**Supplied records:**
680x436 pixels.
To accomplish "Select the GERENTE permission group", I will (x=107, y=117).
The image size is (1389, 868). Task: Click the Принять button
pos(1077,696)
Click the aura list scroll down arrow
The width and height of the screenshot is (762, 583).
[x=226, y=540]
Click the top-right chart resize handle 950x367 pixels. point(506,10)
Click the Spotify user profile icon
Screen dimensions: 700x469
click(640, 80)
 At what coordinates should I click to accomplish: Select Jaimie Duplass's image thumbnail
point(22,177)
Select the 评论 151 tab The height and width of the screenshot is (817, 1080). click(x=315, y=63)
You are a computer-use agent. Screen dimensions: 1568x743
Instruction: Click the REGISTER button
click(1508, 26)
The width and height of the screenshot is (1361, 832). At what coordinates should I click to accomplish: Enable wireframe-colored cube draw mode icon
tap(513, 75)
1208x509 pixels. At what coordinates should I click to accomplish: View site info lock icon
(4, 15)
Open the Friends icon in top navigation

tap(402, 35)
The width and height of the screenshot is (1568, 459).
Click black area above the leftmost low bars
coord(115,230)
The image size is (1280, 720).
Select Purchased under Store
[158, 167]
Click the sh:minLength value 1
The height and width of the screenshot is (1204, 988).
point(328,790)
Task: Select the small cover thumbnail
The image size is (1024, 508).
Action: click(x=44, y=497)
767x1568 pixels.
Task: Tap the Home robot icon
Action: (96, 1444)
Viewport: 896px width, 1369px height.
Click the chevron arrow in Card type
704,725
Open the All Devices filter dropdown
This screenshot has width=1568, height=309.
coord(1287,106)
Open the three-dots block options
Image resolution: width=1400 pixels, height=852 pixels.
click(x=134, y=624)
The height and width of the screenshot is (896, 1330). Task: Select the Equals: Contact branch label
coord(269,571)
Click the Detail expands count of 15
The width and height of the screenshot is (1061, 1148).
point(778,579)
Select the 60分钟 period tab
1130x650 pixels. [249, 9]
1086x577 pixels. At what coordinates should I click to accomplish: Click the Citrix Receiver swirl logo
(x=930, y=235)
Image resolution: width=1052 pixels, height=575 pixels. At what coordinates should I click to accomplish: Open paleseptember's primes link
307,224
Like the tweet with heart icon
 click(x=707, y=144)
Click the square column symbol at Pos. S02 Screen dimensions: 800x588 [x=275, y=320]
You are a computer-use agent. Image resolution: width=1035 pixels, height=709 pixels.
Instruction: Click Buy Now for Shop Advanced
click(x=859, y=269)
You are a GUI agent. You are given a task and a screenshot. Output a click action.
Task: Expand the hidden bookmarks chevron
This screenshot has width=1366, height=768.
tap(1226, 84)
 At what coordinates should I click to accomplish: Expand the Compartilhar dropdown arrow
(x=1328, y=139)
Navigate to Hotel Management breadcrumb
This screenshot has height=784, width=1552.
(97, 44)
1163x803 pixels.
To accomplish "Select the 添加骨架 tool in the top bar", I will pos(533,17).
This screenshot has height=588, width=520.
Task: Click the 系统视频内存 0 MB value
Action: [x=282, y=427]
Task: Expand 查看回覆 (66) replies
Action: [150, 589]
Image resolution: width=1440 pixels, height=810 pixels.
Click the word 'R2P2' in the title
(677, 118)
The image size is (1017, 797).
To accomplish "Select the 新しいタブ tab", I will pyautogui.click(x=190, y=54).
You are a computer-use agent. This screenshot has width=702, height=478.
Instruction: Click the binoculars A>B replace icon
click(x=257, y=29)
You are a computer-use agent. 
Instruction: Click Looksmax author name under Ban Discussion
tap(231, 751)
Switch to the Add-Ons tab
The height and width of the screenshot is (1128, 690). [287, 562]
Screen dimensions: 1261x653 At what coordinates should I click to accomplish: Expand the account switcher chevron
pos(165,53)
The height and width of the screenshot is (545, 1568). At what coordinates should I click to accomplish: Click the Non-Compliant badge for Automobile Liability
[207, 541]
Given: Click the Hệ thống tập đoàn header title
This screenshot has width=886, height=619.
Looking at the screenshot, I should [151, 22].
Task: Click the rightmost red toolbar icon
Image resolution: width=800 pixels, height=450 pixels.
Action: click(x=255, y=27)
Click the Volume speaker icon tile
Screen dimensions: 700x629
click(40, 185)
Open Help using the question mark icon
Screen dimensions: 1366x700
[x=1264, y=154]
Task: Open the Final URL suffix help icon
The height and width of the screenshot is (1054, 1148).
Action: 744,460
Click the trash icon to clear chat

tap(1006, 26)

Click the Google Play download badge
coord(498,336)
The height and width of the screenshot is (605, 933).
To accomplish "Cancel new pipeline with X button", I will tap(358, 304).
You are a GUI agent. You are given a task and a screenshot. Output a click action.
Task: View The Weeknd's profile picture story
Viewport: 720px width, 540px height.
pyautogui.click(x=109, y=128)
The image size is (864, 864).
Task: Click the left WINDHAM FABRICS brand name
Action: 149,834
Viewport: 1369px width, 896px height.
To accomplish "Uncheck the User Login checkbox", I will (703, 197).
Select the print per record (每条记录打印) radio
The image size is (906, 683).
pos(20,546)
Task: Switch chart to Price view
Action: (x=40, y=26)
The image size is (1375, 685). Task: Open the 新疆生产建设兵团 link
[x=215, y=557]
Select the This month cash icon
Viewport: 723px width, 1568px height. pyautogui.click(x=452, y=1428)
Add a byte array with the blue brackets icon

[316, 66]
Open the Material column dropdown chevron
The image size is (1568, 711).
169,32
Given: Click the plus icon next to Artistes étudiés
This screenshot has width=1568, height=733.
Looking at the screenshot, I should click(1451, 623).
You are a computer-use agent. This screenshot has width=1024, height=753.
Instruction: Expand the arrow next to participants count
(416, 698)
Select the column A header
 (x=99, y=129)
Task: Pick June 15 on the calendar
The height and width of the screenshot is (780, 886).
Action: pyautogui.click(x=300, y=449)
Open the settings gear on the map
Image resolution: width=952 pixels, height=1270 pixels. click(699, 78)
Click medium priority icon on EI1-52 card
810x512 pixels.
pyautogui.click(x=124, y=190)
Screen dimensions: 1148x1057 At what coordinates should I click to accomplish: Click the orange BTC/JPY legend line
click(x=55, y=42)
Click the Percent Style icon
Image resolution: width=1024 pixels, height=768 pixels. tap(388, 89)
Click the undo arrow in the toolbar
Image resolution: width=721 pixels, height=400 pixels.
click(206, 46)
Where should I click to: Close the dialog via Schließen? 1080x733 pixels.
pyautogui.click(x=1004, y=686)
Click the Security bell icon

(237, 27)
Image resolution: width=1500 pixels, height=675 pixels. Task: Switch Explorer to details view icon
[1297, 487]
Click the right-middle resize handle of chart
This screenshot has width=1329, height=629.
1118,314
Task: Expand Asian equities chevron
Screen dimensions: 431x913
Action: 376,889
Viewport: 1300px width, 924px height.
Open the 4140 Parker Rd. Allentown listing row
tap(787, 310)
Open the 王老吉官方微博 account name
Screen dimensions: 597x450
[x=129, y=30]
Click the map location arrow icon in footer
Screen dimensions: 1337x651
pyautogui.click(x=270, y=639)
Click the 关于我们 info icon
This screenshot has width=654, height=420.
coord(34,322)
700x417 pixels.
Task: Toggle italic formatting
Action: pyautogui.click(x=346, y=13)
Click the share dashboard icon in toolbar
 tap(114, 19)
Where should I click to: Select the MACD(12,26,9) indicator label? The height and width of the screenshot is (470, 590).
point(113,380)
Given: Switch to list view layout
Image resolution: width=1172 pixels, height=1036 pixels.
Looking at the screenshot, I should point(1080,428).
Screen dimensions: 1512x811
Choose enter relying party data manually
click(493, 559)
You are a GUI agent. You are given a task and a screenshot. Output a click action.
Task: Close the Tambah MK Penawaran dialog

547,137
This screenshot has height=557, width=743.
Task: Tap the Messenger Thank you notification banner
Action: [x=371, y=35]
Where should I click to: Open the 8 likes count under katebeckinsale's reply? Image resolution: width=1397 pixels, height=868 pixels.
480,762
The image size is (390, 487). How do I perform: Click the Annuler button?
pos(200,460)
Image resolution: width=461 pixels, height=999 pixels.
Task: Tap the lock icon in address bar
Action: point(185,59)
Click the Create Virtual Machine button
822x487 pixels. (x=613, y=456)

**Your task:** Please transcribe only the lines in the records above running from the line that has "Task: Pick June 15 on the calendar" through the line that has "Open the 王老吉官方微博 account name", both included, exactly as they appear.

**Solution:**
Task: Pick June 15 on the calendar
The height and width of the screenshot is (780, 886).
Action: pyautogui.click(x=300, y=449)
Open the settings gear on the map
Image resolution: width=952 pixels, height=1270 pixels. click(699, 78)
Click medium priority icon on EI1-52 card
810x512 pixels.
pyautogui.click(x=124, y=190)
Screen dimensions: 1148x1057 At what coordinates should I click to accomplish: Click the orange BTC/JPY legend line
click(x=55, y=42)
Click the Percent Style icon
Image resolution: width=1024 pixels, height=768 pixels. tap(388, 89)
Click the undo arrow in the toolbar
Image resolution: width=721 pixels, height=400 pixels.
click(206, 46)
Where should I click to: Close the dialog via Schließen? 1080x733 pixels.
pyautogui.click(x=1004, y=686)
Click the Security bell icon

(237, 27)
Image resolution: width=1500 pixels, height=675 pixels. Task: Switch Explorer to details view icon
[1297, 487]
Click the right-middle resize handle of chart
This screenshot has width=1329, height=629.
1118,314
Task: Expand Asian equities chevron
Screen dimensions: 431x913
Action: 376,889
Viewport: 1300px width, 924px height.
Open the 4140 Parker Rd. Allentown listing row
tap(787, 310)
Open the 王老吉官方微博 account name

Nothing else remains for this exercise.